Protein Interactions in the Escherichia coli Cytosol: An Impediment to In‐Cell NMR Spectroscopy

Protein science is shifting towards experiments performed under native or native‐like conditions. In‐cell NMR spectroscopy for instance has the potential to reveal protein structure and dynamics inside cells. However, not all proteins can be studied by this technique. 15 N‐labelled cytochrome c (cyt c) over‐expressed in Escherichia coli was undetectable by in‐cell NMR spectroscopy. When whole‐cell lysates were subjected to size‐exclusion chromatography (SEC) cyt c was found to elute with an apparent molecular weight of >150 kDa. The presence of high molecular weight species is indicative of complex formation between cyt c and E. coli cytosolic proteins. These interactions were disrupted by charge‐inverted mutants in cyt c and by elevated concentrations of NaCl.

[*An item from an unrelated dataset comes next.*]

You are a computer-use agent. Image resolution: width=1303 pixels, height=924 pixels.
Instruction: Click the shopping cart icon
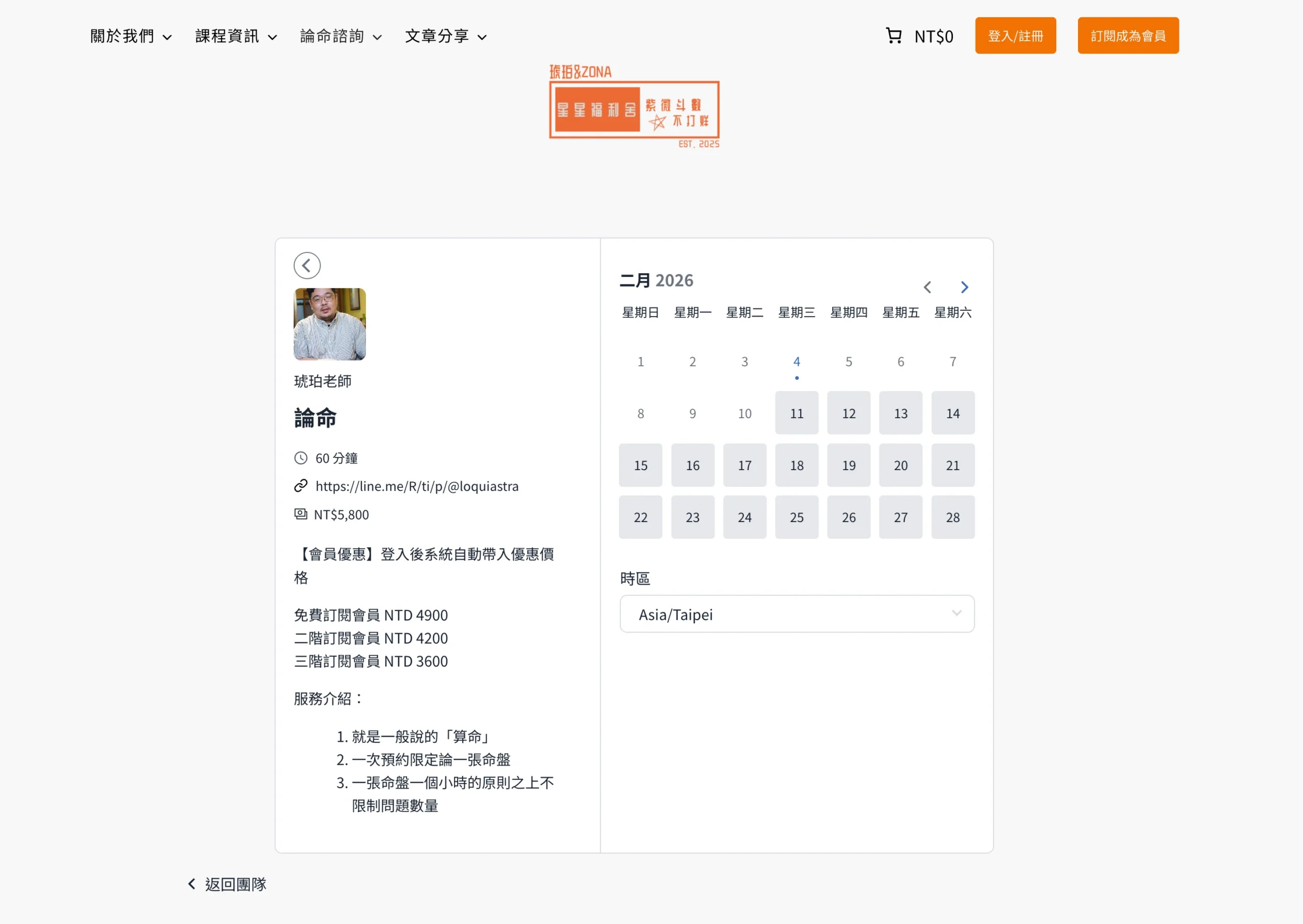pos(893,36)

The physiologically relevant salt, KGlu, was less efficient at disrupting complex formation. Notably, a triple mutant of cyt c could be detected in cell lysates by NMR spectroscopy. The protein, GB1, yields high quality in‐cell spectra and SEC analysis of lysates containing GB1 revealed a lack of interaction between GB1 and E. coli proteins. Together these data suggest that protein “stickiness” is a limiting factor in the application of in‐cell NMR spectroscopy.